▸ INSTRUCTIONS TO FOLLOW
Search the entries below for the string "scrollbar" and copy the lines that hold it.

▸ INPUT RECORDS

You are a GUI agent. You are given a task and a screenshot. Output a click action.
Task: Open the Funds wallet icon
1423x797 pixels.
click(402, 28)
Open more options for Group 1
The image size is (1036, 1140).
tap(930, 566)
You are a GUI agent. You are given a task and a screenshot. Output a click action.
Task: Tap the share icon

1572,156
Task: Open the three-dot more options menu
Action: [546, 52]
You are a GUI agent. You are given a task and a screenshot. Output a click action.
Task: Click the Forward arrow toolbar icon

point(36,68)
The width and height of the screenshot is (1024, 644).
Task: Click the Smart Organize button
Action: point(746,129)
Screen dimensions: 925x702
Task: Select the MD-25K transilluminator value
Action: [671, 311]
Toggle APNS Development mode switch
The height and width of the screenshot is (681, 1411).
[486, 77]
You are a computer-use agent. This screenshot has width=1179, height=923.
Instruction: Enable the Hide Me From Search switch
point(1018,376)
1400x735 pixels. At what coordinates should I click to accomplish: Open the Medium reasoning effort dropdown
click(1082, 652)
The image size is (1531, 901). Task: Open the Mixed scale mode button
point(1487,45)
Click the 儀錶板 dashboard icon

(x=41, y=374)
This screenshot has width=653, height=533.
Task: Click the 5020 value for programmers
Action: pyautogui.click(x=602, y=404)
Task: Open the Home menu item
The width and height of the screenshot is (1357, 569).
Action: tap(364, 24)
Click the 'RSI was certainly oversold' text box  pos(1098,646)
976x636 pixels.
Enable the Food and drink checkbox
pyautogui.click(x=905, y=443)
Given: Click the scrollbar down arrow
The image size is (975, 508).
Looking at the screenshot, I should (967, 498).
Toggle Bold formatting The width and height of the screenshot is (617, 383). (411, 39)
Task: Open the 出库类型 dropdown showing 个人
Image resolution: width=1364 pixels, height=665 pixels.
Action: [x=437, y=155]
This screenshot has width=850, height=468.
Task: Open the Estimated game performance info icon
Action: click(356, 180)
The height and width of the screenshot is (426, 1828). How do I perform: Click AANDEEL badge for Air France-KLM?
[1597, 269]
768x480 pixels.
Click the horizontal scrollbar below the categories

▸ SOLUTION TO THE PROBLEM
Given: Click the scrollbar down arrow
Click the horizontal scrollbar below the categories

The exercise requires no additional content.